Published: 06 July 2025

Known Uses

This pattern is widely used in Dutch government and especially in the Dutch energy sector.

“Ketenpartners” (chain partners) in the energy sector include grid operators, suppliers, metering companies, service providers, and other market parties. These are distinct legal entities collaborating on shared processes and data exchange. This matches the definition of Community APIs, which are designed for a defined, closed group of external organizations rather than the general public. EDSN (Energy Data Services Netherlands) provides central platforms and governance for these APIs, ensuring all ‘ketenpartners’ have access to the same interfaces, documentation, and support. This is a hallmark of Community APIs, where access is managed and the API is not public but available to all approved community members.
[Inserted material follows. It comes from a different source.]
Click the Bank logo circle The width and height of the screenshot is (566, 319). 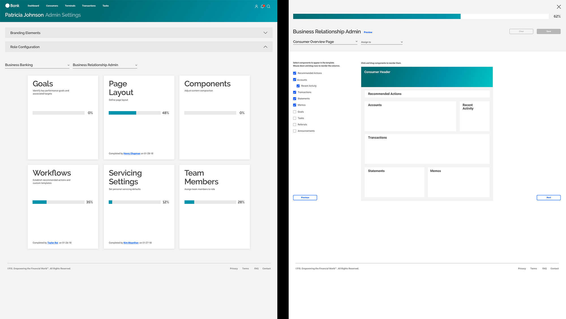click(7, 6)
The way ketenpartners operate via EDSN’s platforms is a practical example of the Community API pattern in action.

Discussion Input

  • Although both Community APIs and Partner APIs restrict access to a closed group and enforce strong security, they refer to distinct concepts (we believe): Partner APIs are built for formal B2B relationships under explicit partnership agreements. Community APIs enable broader collaboration among organizations sharing a common domain or purpose; participants may include non‑commercial or semi‑commercial entities, not just formal partners.
  • On the pattern summary for Community API, the interfaces between bounded contexts in the backend are cited as examples of Community APIs. Depending on the user group and network zone that the API clients reside in, these interfaces could also be considered Public APIs, since they expose functionality outside their own context. For instance, the Customer Core context publishes an Open Host Service (OHS) that acts like a Public API.